Pests and diseases
Trees and shrubs are probably less beset by pests and diseases than most other garden
plants, but they have their share of enemies, which differ from place to place. I
remember seeing a garden in France after a herd of wild boar had passed through in
the night. Even large rhododendrons had been uprooted and smashed.

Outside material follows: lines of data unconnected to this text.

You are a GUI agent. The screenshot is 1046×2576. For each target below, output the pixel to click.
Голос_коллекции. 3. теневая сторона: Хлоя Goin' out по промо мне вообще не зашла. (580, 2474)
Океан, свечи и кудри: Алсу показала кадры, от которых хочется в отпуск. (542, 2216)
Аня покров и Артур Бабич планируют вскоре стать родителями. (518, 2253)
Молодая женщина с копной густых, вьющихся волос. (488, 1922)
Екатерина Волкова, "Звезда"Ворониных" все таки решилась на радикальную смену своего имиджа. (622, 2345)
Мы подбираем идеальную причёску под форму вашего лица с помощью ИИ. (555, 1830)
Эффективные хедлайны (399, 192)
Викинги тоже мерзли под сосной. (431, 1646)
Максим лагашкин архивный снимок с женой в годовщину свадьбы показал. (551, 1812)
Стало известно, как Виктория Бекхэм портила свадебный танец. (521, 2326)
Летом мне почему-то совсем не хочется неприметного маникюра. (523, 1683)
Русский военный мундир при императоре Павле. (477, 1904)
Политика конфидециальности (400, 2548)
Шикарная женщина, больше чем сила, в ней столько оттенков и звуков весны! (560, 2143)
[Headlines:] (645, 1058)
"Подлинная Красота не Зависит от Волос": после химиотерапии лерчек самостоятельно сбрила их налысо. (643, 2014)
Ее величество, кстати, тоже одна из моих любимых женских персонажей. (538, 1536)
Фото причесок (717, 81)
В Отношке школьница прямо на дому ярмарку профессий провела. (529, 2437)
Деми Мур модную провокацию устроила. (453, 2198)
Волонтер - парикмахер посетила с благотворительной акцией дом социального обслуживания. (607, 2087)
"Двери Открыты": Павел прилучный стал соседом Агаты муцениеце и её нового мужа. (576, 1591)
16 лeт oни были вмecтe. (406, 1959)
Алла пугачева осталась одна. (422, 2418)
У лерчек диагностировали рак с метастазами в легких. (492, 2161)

Fortunately not many gardens have to contend with them, but deer are a common
problem and can nibble almost any plant, or rub the bark off when trying to clean
their new antlers of velvet. Bullfinches are another terrible animal pest, and
can clear a shrub or tree of buds in a very short time. Forsythia, Prunus,
Ribes, Amelanchier and even Deutzia are regularly attacked. Netting the susceptible
shrubs is the only answer, as however many birds are shot, more will come. A pet
sparrow hawk would act as an excellent deterrent.
The worst disease of trees and to a lesser extent shrubs is certainly the Honey
Fungus Armillaria mellea, which can attack and kill almost any genus, though
Magnolias are said to be less affected than many others. Formulations are on the
market, such as Armillaritox, which have been known to kill it in some places.
Mixing a handful of copper carbonate at planting time into the surrounding soil
has been said to keep it at bay but these methods are uncertain; alternatively,
to be more sure of eliminating the problem, dig up the affected plant or plants
and remove all the soil to at least three feet beyond the root system. Honey
Fungus attacks weakened plants, especially in wet, poorly drained soil;
the black rhizomorphs, like thin leather bootlaces grow through the soil,
and can infect the base of the plant, leaving a flat, white mass of fungal
mycelium under the dead bark as a sign of what has caused the sudden or
lingering death of your favourite tree.